-- WORK TO BE COMPLETED --
In the forum reply about splitting a SAS dataset into tables, which debugging options does the reply say to set first?
··· READING TEXT
It would also help if you could show the log, which will show exactly which lines are causing issues.

Set the debugging options below first:

options mprint symbolgen;

You can also add mlogic but I find that one can really make your log big so try those first.
ballardw
Super User

@TylerP8813 wrote:

I have written a program that looks at values in a column from dataset Test that dynamically creates resultant datasets based on the values in the column and the number of records that contain that value. 

 

For instance, the values that could occur in that field would be A, B, C, and D. Five records have "A" in that field, two have "B", three have "C", none have "D". So, when I run the program i get table A with 5 records, table B with two records, table C with 3 records, and no table D. When I run it next quarter, that could change. There could be tables B,C, or D and no A. All of the resulting tables are stored as sas7bdat in there own library.

 

Now, I want to build a functionality that queries the library and applies a report template or two (preferably ODS; some of the values A,B,C, or D may have different requirements for how their report has to look) and creates a report for each of the tables present in the library without having to hardcode the names of the tables (rather than just the 4 in the example, there could possibly be 100 or more tables and the total could change quarter to quarter).

 

 


I suggest that you do not split the data at all. Then there is no worry about missing or data sets that should be removed.

 

The you can sort the data by that variable you are using to split and then use that variable as a BY variable for almost any process.
······
··· SOURCE MATERIAL
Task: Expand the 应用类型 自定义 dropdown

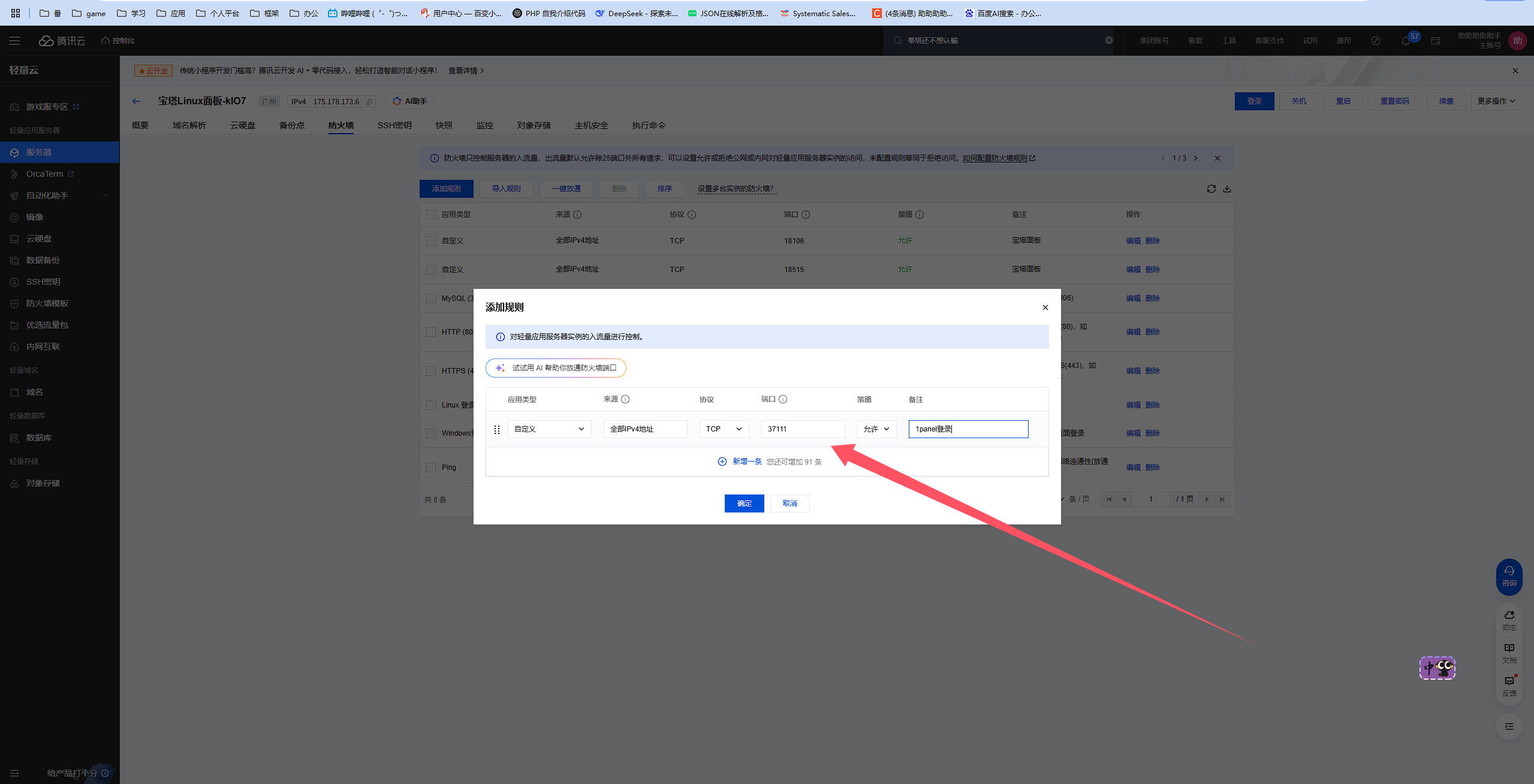Action: pyautogui.click(x=548, y=429)
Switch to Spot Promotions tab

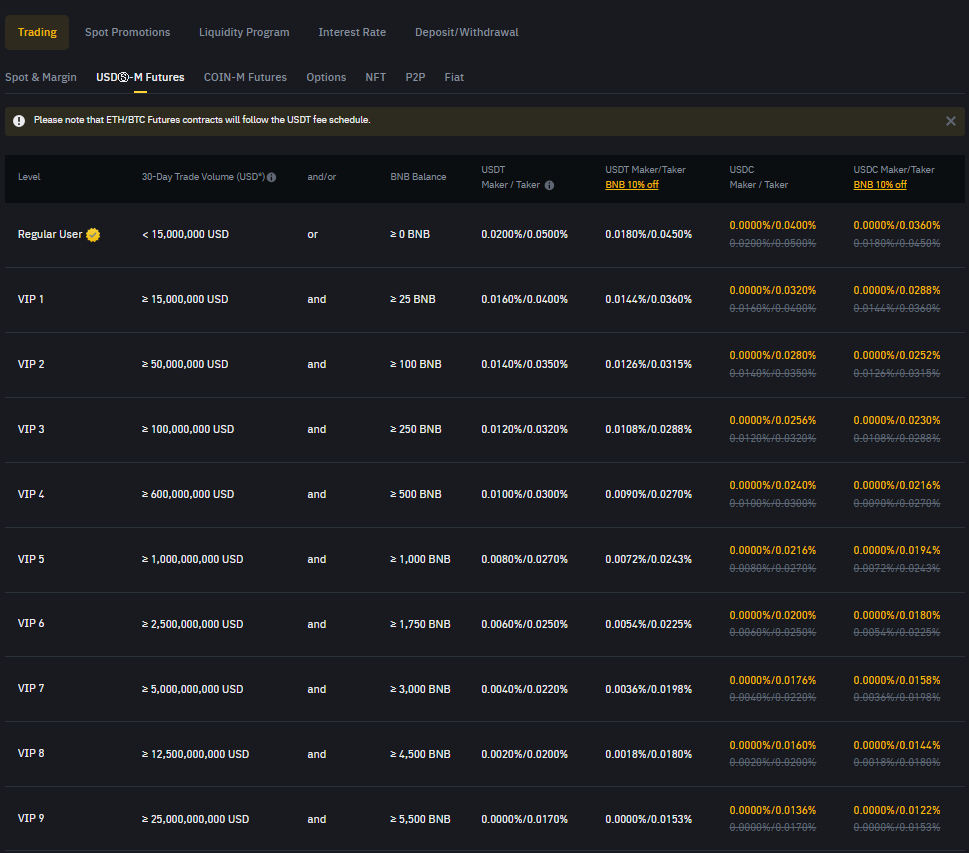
······
-- RESULT OF THIS EXERCISE --
The mprint and symbolgen options.